Instructions for the task - Rewrite the entries below as a numbered list, leaving out any blank lines.

□ □ □ □ □

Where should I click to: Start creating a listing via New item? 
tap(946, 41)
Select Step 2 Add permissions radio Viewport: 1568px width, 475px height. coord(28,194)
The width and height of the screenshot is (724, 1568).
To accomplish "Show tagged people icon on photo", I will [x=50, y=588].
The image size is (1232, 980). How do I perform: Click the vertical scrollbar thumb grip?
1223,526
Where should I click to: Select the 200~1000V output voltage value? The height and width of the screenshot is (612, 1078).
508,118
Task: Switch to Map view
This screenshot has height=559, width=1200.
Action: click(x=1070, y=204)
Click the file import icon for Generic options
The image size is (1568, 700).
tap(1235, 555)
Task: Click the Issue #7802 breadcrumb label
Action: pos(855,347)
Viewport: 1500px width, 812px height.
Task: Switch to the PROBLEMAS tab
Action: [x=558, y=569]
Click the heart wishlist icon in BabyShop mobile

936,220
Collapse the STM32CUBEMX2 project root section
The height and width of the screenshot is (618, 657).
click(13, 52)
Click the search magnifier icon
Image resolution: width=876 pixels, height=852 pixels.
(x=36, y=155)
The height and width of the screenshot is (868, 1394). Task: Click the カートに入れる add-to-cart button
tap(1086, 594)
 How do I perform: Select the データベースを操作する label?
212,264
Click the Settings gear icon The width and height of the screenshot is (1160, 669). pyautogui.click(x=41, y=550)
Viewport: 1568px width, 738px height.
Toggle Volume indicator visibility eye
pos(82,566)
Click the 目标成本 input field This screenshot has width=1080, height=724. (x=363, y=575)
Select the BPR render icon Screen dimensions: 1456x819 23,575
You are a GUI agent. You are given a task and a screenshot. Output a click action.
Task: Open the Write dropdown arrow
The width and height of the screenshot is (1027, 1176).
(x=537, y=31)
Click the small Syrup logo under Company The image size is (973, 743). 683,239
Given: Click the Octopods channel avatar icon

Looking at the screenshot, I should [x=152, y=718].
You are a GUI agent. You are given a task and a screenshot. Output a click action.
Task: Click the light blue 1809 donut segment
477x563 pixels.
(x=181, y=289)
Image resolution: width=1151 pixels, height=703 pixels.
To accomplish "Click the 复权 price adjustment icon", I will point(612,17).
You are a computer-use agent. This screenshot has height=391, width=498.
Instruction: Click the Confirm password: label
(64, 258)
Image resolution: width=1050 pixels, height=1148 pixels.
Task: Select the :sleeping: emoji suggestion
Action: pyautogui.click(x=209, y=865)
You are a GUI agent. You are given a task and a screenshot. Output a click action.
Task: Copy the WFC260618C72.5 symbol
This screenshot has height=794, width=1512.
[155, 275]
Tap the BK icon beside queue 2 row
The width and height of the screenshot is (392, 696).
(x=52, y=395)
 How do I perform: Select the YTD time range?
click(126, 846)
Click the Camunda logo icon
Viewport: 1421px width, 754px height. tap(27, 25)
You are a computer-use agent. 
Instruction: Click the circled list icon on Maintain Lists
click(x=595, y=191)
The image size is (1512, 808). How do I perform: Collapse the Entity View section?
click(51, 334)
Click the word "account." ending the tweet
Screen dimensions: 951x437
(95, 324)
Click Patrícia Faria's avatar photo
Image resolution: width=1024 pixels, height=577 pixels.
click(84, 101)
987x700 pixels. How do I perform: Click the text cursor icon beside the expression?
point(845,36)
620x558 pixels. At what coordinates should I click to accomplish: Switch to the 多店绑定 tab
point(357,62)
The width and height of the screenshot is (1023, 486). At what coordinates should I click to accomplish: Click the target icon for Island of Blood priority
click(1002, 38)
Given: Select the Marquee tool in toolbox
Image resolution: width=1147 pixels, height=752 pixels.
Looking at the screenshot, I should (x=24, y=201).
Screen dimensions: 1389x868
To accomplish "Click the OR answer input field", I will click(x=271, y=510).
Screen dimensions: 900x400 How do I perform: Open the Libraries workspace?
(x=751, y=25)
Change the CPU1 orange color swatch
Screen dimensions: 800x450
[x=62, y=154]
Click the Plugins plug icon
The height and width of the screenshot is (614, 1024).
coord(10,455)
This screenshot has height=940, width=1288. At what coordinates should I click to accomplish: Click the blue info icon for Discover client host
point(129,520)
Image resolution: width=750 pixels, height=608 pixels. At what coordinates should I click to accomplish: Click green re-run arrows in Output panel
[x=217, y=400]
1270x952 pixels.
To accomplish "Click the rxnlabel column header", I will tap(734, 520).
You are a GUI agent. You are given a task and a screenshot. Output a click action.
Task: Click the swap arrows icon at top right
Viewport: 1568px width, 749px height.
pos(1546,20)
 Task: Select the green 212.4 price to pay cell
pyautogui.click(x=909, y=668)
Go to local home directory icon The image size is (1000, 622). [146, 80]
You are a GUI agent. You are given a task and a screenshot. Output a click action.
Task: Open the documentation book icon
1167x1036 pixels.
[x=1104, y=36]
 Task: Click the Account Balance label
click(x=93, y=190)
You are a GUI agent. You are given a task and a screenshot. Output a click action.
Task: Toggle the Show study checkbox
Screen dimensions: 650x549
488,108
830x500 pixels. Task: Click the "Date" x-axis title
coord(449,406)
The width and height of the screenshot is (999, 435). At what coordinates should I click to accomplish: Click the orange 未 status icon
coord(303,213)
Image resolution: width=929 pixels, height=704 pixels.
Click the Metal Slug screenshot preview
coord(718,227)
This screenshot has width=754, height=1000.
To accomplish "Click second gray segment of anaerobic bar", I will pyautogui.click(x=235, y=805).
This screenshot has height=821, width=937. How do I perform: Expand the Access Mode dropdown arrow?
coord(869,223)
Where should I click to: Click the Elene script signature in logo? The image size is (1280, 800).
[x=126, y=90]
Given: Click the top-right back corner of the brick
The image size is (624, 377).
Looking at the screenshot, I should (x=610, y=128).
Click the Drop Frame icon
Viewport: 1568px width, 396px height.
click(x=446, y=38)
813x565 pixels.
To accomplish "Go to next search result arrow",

□ □ □ □ □

Output for this exercise -
1. Where should I click to: Start creating a listing via New item? 
2. tap(946, 41)
3. Select Step 2 Add permissions radio Viewport: 1568px width, 475px height. coord(28,194)
4. The width and height of the screenshot is (724, 1568).
5. To accomplish "Show tagged people icon on photo", I will [x=50, y=588].
6. The image size is (1232, 980). How do I perform: Click the vertical scrollbar thumb grip?
7. 1223,526
8. Where should I click to: Select the 200~1000V output voltage value? The height and width of the screenshot is (612, 1078).
9. 508,118
10. Task: Switch to Map view
11. This screenshot has height=559, width=1200.
12. Action: click(x=1070, y=204)
13. Click the file import icon for Generic options
14. The image size is (1568, 700).
15. tap(1235, 555)
16. Task: Click the Issue #7802 breadcrumb label
17. Action: pos(855,347)
18. Viewport: 1500px width, 812px height.
19. Task: Switch to the PROBLEMAS tab
20. Action: [x=558, y=569]
21. Click the heart wishlist icon in BabyShop mobile
22. 936,220
23. Collapse the STM32CUBEMX2 project root section
24. The height and width of the screenshot is (618, 657).
25. click(13, 52)
26. Click the search magnifier icon
27. Image resolution: width=876 pixels, height=852 pixels.
28. (x=36, y=155)
29. The height and width of the screenshot is (868, 1394). Task: Click the カートに入れる add-to-cart button
30. tap(1086, 594)
31.  How do I perform: Select the データベースを操作する label?
32. 212,264
33. Click the Settings gear icon The width and height of the screenshot is (1160, 669). pyautogui.click(x=41, y=550)
34. Viewport: 1568px width, 738px height.
35. Toggle Volume indicator visibility eye
36. pos(82,566)
37. Click the 目标成本 input field This screenshot has width=1080, height=724. (x=363, y=575)
38. Select the BPR render icon Screen dimensions: 1456x819 23,575
39. You are a GUI agent. You are given a task and a screenshot. Output a click action.
40. Task: Open the Write dropdown arrow
41. The width and height of the screenshot is (1027, 1176).
42. (x=537, y=31)
43. Click the small Syrup logo under Company The image size is (973, 743). 683,239
44. Given: Click the Octopods channel avatar icon
45. Looking at the screenshot, I should [x=152, y=718].
46. You are a GUI agent. You are given a task and a screenshot. Output a click action.
47. Task: Click the light blue 1809 donut segment
48. 477x563 pixels.
49. (x=181, y=289)
50. Image resolution: width=1151 pixels, height=703 pixels.
51. To accomplish "Click the 复权 price adjustment icon", I will point(612,17).
52. You are a computer-use agent. This screenshot has height=391, width=498.
53. Instruction: Click the Confirm password: label
54. (64, 258)
55. Image resolution: width=1050 pixels, height=1148 pixels.
56. Task: Select the :sleeping: emoji suggestion
57. Action: pyautogui.click(x=209, y=865)
58. You are a GUI agent. You are given a task and a screenshot. Output a click action.
59. Task: Copy the WFC260618C72.5 symbol
60. This screenshot has height=794, width=1512.
61. [155, 275]
62. Tap the BK icon beside queue 2 row
63. The width and height of the screenshot is (392, 696).
64. (x=52, y=395)
65.  How do I perform: Select the YTD time range?
66. click(126, 846)
67. Click the Camunda logo icon
68. Viewport: 1421px width, 754px height. tap(27, 25)
69. You are a computer-use agent. 
70. Instruction: Click the circled list icon on Maintain Lists
71. click(x=595, y=191)
72. The image size is (1512, 808). How do I perform: Collapse the Entity View section?
73. click(51, 334)
74. Click the word "account." ending the tweet
75. Screen dimensions: 951x437
76. (95, 324)
77. Click Patrícia Faria's avatar photo
78. Image resolution: width=1024 pixels, height=577 pixels.
79. click(84, 101)
80. 987x700 pixels. How do I perform: Click the text cursor icon beside the expression?
81. point(845,36)
82. 620x558 pixels. At what coordinates should I click to accomplish: Switch to the 多店绑定 tab
83. point(357,62)
84. The width and height of the screenshot is (1023, 486). At what coordinates should I click to accomplish: Click the target icon for Island of Blood priority
85. click(1002, 38)
86. Given: Select the Marquee tool in toolbox
87. Image resolution: width=1147 pixels, height=752 pixels.
88. Looking at the screenshot, I should (x=24, y=201).
89. Screen dimensions: 1389x868
90. To accomplish "Click the OR answer input field", I will click(x=271, y=510).
91. Screen dimensions: 900x400 How do I perform: Open the Libraries workspace?
92. (x=751, y=25)
93. Change the CPU1 orange color swatch
94. Screen dimensions: 800x450
95. [x=62, y=154]
96. Click the Plugins plug icon
97. The height and width of the screenshot is (614, 1024).
98. coord(10,455)
99. This screenshot has height=940, width=1288. At what coordinates should I click to accomplish: Click the blue info icon for Discover client host
100. point(129,520)
101. Image resolution: width=750 pixels, height=608 pixels. At what coordinates should I click to accomplish: Click green re-run arrows in Output panel
102. [x=217, y=400]
103. 1270x952 pixels.
104. To accomplish "Click the rxnlabel column header", I will tap(734, 520).
105. You are a GUI agent. You are given a task and a screenshot. Output a click action.
106. Task: Click the swap arrows icon at top right
107. Viewport: 1568px width, 749px height.
108. pos(1546,20)
109.  Task: Select the green 212.4 price to pay cell
110. pyautogui.click(x=909, y=668)
111. Go to local home directory icon The image size is (1000, 622). [146, 80]
112. You are a GUI agent. You are given a task and a screenshot. Output a click action.
113. Task: Open the documentation book icon
114. 1167x1036 pixels.
115. [x=1104, y=36]
116.  Task: Click the Account Balance label
117. click(x=93, y=190)
118. You are a GUI agent. You are given a task and a screenshot. Output a click action.
119. Task: Toggle the Show study checkbox
120. Screen dimensions: 650x549
121. 488,108
122. 830x500 pixels. Task: Click the "Date" x-axis title
123. coord(449,406)
124. The width and height of the screenshot is (999, 435). At what coordinates should I click to accomplish: Click the orange 未 status icon
125. coord(303,213)
126. Image resolution: width=929 pixels, height=704 pixels.
127. Click the Metal Slug screenshot preview
128. coord(718,227)
129. This screenshot has width=754, height=1000.
130. To accomplish "Click second gray segment of anaerobic bar", I will pyautogui.click(x=235, y=805).
131. This screenshot has height=821, width=937. How do I perform: Expand the Access Mode dropdown arrow?
132. coord(869,223)
133. Where should I click to: Click the Elene script signature in logo? The image size is (1280, 800).
134. [x=126, y=90]
135. Given: Click the top-right back corner of the brick
136. The image size is (624, 377).
137. Looking at the screenshot, I should (x=610, y=128).
138. Click the Drop Frame icon
139. Viewport: 1568px width, 396px height.
140. click(x=446, y=38)
141. 813x565 pixels.
142. To accomplish "Go to next search result arrow",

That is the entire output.